CRÍTICA - "UM SINAL SECRETO"
O êxito de "Foge" ("Get Out", no original), a primeira longa-metragem de Jordan Peele como cineasta, desencadeou uma onda de cinema de terror socialmente consciente. Naturalmente, o género nunca abdicou dessa veia política, no entanto, começámos a vê-la ser um tanto ou quanto secundarizada, em particular, nas produções dos estúdios norte-americanos que, quer queiramos, quer não, constituem a cara do que um género é e representa aos olhos do grande público.
"Um Sinal Secreto", também uma primeira longa-metragem de alguém que trabalha, noutros departamentos, em Hollywood, há vários anos, Zoë Kravitz, é um sucedâneo do filme de Peele (e do seu sucesso que continua a tornar títulos que, possivelmente, seriam encarados como demasiado ousados ou polarizadores em objetos comercialmente apetecíveis), um pouco como "Antebellum: A Escolhida" ou "Não Te Preocupes, Querida" (note-se, ambos menos conseguidos que o filme de Kravitz, ainda que muitíssimo respeitáveis nas suas ambições).

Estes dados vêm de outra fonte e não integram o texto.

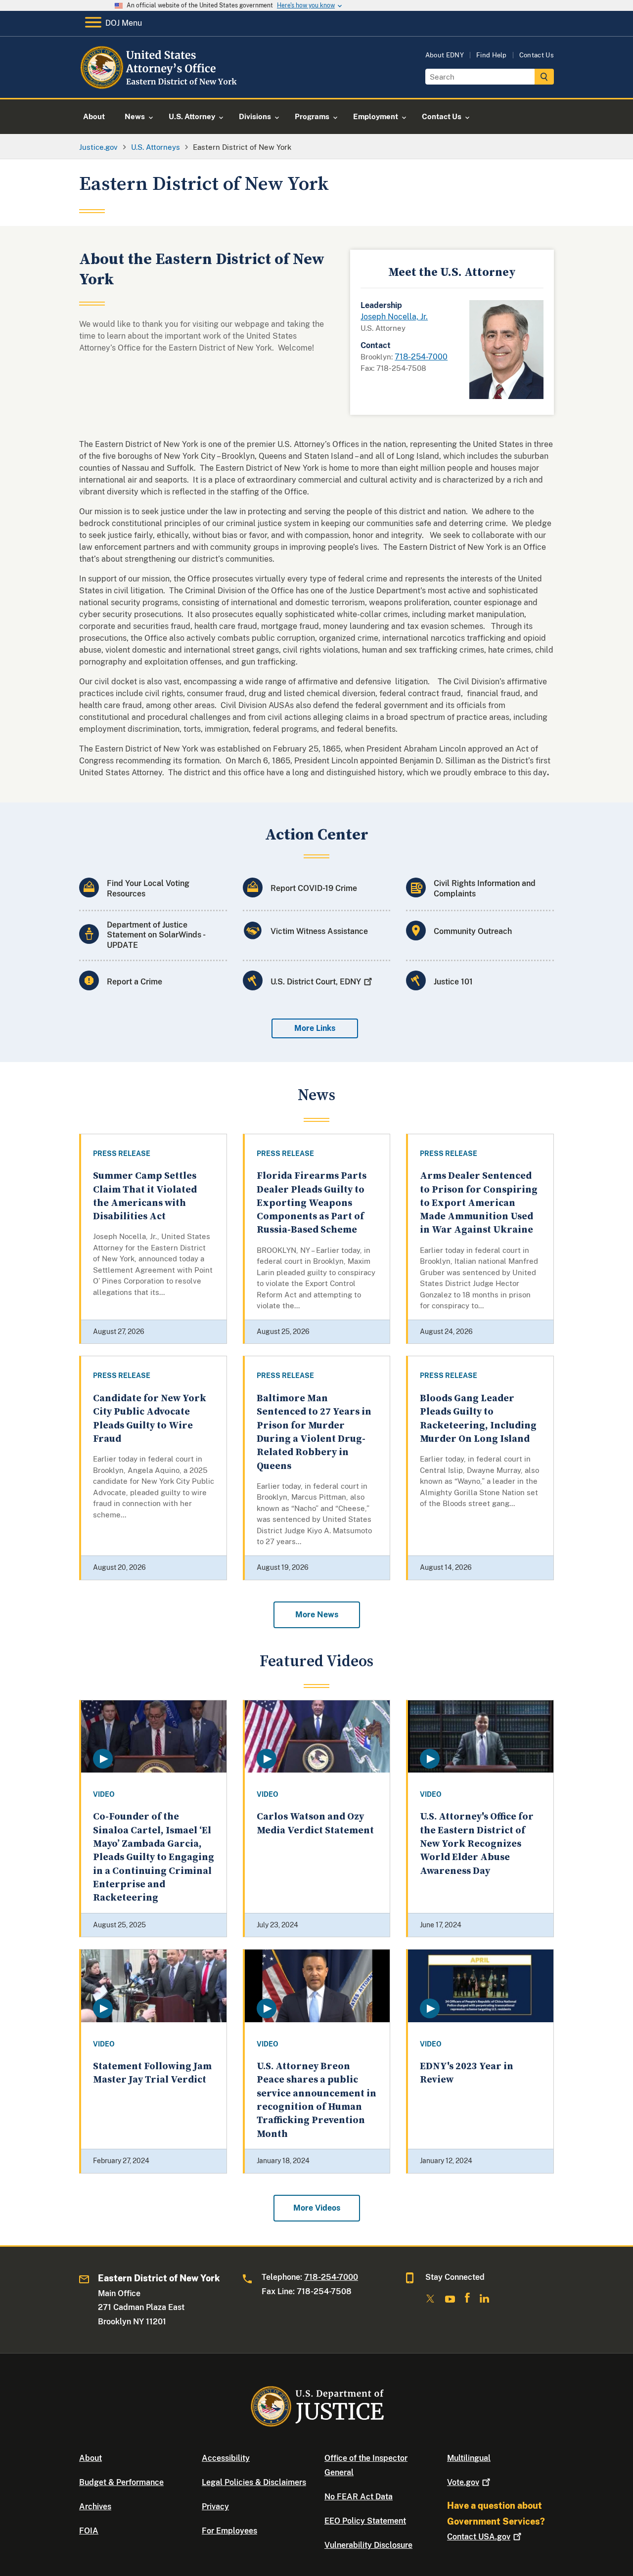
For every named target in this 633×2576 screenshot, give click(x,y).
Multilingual (469, 2458)
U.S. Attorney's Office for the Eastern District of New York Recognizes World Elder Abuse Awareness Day (477, 1844)
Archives (95, 2506)
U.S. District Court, (316, 981)
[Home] (159, 86)
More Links (314, 1028)
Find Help (491, 55)
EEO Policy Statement (365, 2521)
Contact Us (536, 55)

O conceito é relativamente simples, ou melhor, não é, mas, de modo a não revelar demasiado, é aconselhável manter um ar de vagueza. O filme acompanha Frida (Naomi Ackie) e Jess (Alia Shawkat), duas empregadas de mesa que, como se costuma dizer, não têm onde cair mortas. Um dia, cabe-lhes servir os convidados de um evento tremendamente refinado, organizado para homenagear Slater King (Channing Tatum, também produtor e companheiro de Kravitz), um bilionário do setor da tecnologia que se virou para a filantropia depois de se meter em sarilhos.
Nunca sabemos, concretamente, o que Slater fez, mas Kravitz, também argumentista, não se coíbe de encenar um daqueles vídeos, cada vez mais populares, em que uma celebridade pede desculpa aos seus milhões de seguidores. Desde a eclosão do movimento #MeToo que esses vídeos se tornaram comuns, não só sobre questões de assédio sexual, temos atores, músicos, escritores e outros tantos à procura de redenção na praça pública (Twitter/Instagram) por terem dito algo que não deviam, sempre seguindo o mesmo guião, naturalmente, cozinhado por um profissional de relações públicas num gabinete de gestão de crises.
Logo aí, seja porque não sabemos quais são os seus pecados ou porque reconhecemos nele a desonestidade e a presunção de quem tem demasiado poder para se preocupar com algo ou alguém que não ele próprio, Kravitz estabelece Slater como uma figura dúbia e Channing Tatum habita-o perfeitamente. Ele emana o carisma de uma estrela de cinema clássica, enquanto ostenta os músculos de um herói de ação, tradicionalmente, Hollywood considerá-lo ia como um candidato ideal para papéis estereotipadamente masculinos, o "sedutor" e/ou "o protetor", só que Kravitz filma-o de forma enigmática, acrescentando um elemento de dúvida, de medo à sua persona. O que acontece se o "protetor" utilizar os seus recursos para satisfazer os seus desejos, ignorando o sofrimento dos outros?
Nesse sentido, "Um Sinal Secreto" revela-se como uma sátira dúplice. Por um lado, o olhar feminino e feminista não vacila na hora de condenar a misoginia, naturalmente, enraizada num processo de desumanização. Por outro, podemos encaixá-lo na atual corrente de filmes que comentam as desigualdades socioeconómicas que enfrentamos questionando os poderosos, que têm livre acesso a todos os recursos necessários. Tudo com um sentido de humor negríssimo e tremendamente contundente, embalado por uma atmosfera intoxicante, hipnótica mesmo, é ver como o ritmo da montagem e a estranheza da banda-sonora ajudam a realização a criar uma ambiência que nos coloca numa espécie de transe.
É um filme interessantíssimo, impossivelmente tenso ("de roer as unhas" dir-se-ia), que além de se perfilar entre os melhores lançamentos da temporada, tem o mérito de nos revelar uma cineasta que, à primeira tentativa, já evidencia um controlo absoluto das ferramentas que compõem o seu métier.